[WHAT THIS TASK INVOLVES] Give back every line of the data, word for word.

::: MATERIAL SUPPLIED

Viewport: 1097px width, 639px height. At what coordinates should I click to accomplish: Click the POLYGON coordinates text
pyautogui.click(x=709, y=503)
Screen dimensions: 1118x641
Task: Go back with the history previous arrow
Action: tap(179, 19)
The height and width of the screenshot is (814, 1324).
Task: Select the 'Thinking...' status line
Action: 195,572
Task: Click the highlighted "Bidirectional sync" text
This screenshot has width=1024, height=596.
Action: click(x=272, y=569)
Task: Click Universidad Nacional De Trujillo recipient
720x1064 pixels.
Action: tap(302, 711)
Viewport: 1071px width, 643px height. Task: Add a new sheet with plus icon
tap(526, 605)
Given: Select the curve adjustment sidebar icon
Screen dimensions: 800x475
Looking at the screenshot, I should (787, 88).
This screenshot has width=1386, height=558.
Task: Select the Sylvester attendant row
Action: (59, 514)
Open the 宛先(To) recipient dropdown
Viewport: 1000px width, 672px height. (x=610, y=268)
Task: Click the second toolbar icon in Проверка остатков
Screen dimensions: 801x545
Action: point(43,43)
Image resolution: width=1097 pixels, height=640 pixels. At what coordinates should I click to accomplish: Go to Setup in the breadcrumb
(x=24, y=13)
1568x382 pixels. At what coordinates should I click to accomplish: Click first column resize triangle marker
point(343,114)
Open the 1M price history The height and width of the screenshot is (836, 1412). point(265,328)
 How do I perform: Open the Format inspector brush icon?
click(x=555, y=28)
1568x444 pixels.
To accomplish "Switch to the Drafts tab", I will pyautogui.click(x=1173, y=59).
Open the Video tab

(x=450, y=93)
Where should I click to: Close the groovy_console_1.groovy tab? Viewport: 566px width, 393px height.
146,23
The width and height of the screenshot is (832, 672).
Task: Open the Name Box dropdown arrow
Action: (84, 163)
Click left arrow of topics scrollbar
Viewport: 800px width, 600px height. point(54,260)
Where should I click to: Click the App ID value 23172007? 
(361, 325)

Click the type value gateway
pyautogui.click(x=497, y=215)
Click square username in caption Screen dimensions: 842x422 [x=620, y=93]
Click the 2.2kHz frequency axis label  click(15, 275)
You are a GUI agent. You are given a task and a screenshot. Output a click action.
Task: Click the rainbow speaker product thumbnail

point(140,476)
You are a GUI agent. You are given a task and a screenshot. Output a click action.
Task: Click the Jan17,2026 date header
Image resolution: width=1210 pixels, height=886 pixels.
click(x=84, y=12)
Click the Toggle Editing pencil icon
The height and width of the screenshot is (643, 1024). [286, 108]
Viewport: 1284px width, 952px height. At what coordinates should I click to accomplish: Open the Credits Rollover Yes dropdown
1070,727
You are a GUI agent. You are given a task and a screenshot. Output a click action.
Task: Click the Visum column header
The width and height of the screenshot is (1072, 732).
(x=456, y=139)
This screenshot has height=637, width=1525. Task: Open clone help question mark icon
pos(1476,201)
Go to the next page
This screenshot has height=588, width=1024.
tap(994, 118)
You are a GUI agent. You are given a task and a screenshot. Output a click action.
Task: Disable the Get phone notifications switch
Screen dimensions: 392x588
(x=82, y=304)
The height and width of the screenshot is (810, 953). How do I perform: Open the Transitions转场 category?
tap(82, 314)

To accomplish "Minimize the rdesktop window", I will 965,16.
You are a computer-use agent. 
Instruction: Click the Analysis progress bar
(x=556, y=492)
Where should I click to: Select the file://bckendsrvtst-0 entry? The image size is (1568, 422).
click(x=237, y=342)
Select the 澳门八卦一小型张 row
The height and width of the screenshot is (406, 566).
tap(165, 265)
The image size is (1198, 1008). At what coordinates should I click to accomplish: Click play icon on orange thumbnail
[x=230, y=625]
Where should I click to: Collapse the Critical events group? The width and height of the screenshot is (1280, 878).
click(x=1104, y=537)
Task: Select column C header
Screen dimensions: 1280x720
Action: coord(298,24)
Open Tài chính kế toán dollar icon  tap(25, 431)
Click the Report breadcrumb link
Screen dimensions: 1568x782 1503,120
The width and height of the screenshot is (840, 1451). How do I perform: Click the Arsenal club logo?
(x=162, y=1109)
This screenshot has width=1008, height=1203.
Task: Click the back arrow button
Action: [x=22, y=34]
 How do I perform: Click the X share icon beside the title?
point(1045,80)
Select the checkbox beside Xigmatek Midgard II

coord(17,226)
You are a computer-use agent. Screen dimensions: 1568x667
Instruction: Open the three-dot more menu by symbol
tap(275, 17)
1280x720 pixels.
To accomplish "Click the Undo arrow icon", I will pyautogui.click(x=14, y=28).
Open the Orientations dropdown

::::::

[RESULT BELOW]
Viewport: 1097px width, 639px height. At what coordinates should I click to accomplish: Click the POLYGON coordinates text
pyautogui.click(x=709, y=503)
Screen dimensions: 1118x641
Task: Go back with the history previous arrow
Action: tap(179, 19)
The height and width of the screenshot is (814, 1324).
Task: Select the 'Thinking...' status line
Action: 195,572
Task: Click the highlighted "Bidirectional sync" text
This screenshot has width=1024, height=596.
Action: click(x=272, y=569)
Task: Click Universidad Nacional De Trujillo recipient
720x1064 pixels.
Action: tap(302, 711)
Viewport: 1071px width, 643px height. Task: Add a new sheet with plus icon
tap(526, 605)
Given: Select the curve adjustment sidebar icon
Screen dimensions: 800x475
Looking at the screenshot, I should (787, 88).
This screenshot has width=1386, height=558.
Task: Select the Sylvester attendant row
Action: (59, 514)
Open the 宛先(To) recipient dropdown
Viewport: 1000px width, 672px height. (x=610, y=268)
Task: Click the second toolbar icon in Проверка остатков
Screen dimensions: 801x545
Action: point(43,43)
Image resolution: width=1097 pixels, height=640 pixels. At what coordinates should I click to accomplish: Go to Setup in the breadcrumb
(x=24, y=13)
1568x382 pixels. At what coordinates should I click to accomplish: Click first column resize triangle marker
point(343,114)
Open the 1M price history The height and width of the screenshot is (836, 1412). point(265,328)
 How do I perform: Open the Format inspector brush icon?
click(x=555, y=28)
1568x444 pixels.
To accomplish "Switch to the Drafts tab", I will pyautogui.click(x=1173, y=59).
Open the Video tab

(x=450, y=93)
Where should I click to: Close the groovy_console_1.groovy tab? Viewport: 566px width, 393px height.
146,23
The width and height of the screenshot is (832, 672).
Task: Open the Name Box dropdown arrow
Action: (84, 163)
Click left arrow of topics scrollbar
Viewport: 800px width, 600px height. point(54,260)
Where should I click to: Click the App ID value 23172007? 
(361, 325)

Click the type value gateway
pyautogui.click(x=497, y=215)
Click square username in caption Screen dimensions: 842x422 [x=620, y=93]
Click the 2.2kHz frequency axis label  click(15, 275)
You are a GUI agent. You are given a task and a screenshot. Output a click action.
Task: Click the rainbow speaker product thumbnail

point(140,476)
You are a GUI agent. You are given a task and a screenshot. Output a click action.
Task: Click the Jan17,2026 date header
Image resolution: width=1210 pixels, height=886 pixels.
click(x=84, y=12)
Click the Toggle Editing pencil icon
The height and width of the screenshot is (643, 1024). [286, 108]
Viewport: 1284px width, 952px height. At what coordinates should I click to accomplish: Open the Credits Rollover Yes dropdown
1070,727
You are a GUI agent. You are given a task and a screenshot. Output a click action.
Task: Click the Visum column header
The width and height of the screenshot is (1072, 732).
(x=456, y=139)
This screenshot has height=637, width=1525. Task: Open clone help question mark icon
pos(1476,201)
Go to the next page
This screenshot has height=588, width=1024.
tap(994, 118)
You are a GUI agent. You are given a task and a screenshot. Output a click action.
Task: Disable the Get phone notifications switch
Screen dimensions: 392x588
(x=82, y=304)
The height and width of the screenshot is (810, 953). How do I perform: Open the Transitions转场 category?
tap(82, 314)

To accomplish "Minimize the rdesktop window", I will 965,16.
You are a computer-use agent. 
Instruction: Click the Analysis progress bar
(x=556, y=492)
Where should I click to: Select the file://bckendsrvtst-0 entry? The image size is (1568, 422).
click(x=237, y=342)
Select the 澳门八卦一小型张 row
The height and width of the screenshot is (406, 566).
tap(165, 265)
The image size is (1198, 1008). At what coordinates should I click to accomplish: Click play icon on orange thumbnail
[x=230, y=625]
Where should I click to: Collapse the Critical events group? The width and height of the screenshot is (1280, 878).
click(x=1104, y=537)
Task: Select column C header
Screen dimensions: 1280x720
Action: coord(298,24)
Open Tài chính kế toán dollar icon  tap(25, 431)
Click the Report breadcrumb link
Screen dimensions: 1568x782 1503,120
The width and height of the screenshot is (840, 1451). How do I perform: Click the Arsenal club logo?
(x=162, y=1109)
This screenshot has width=1008, height=1203.
Task: Click the back arrow button
Action: [x=22, y=34]
 How do I perform: Click the X share icon beside the title?
point(1045,80)
Select the checkbox beside Xigmatek Midgard II

coord(17,226)
You are a computer-use agent. Screen dimensions: 1568x667
Instruction: Open the three-dot more menu by symbol
tap(275, 17)
1280x720 pixels.
To accomplish "Click the Undo arrow icon", I will pyautogui.click(x=14, y=28).
Open the Orientations dropdown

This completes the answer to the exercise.